# [Objective]
Could you reproduce the lines below verbatim, starting at the one containing "You are a GUI" and ending at the one containing "(x=383, y=199)", with the pictures omitted?

# [Given information]
** Begin **

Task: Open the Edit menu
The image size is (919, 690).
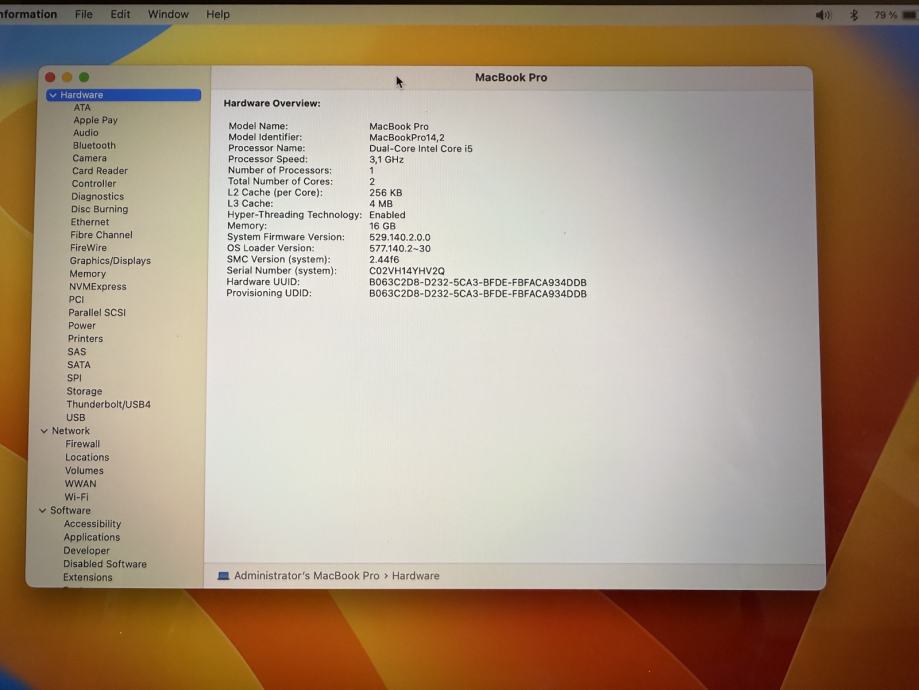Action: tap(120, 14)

** End **
** Begin **

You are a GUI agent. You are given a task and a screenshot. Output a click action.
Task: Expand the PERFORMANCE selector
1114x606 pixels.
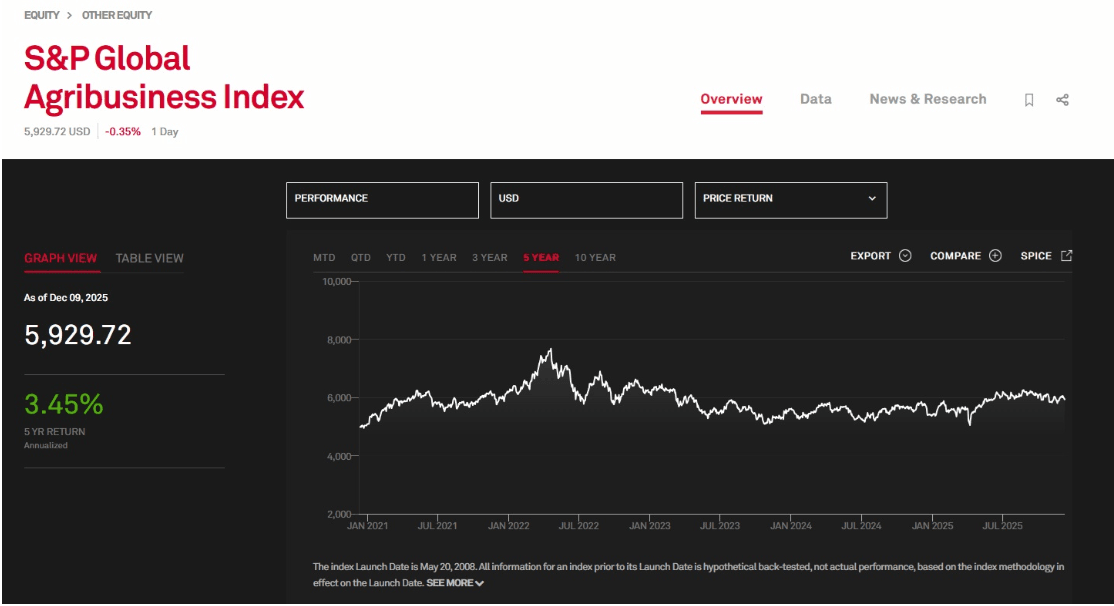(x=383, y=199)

** End **

# [Solution for this problem]
You are a GUI agent. You are given a task and a screenshot. Output a click action.
Task: Expand the PERFORMANCE selector
1114x606 pixels.
(x=383, y=199)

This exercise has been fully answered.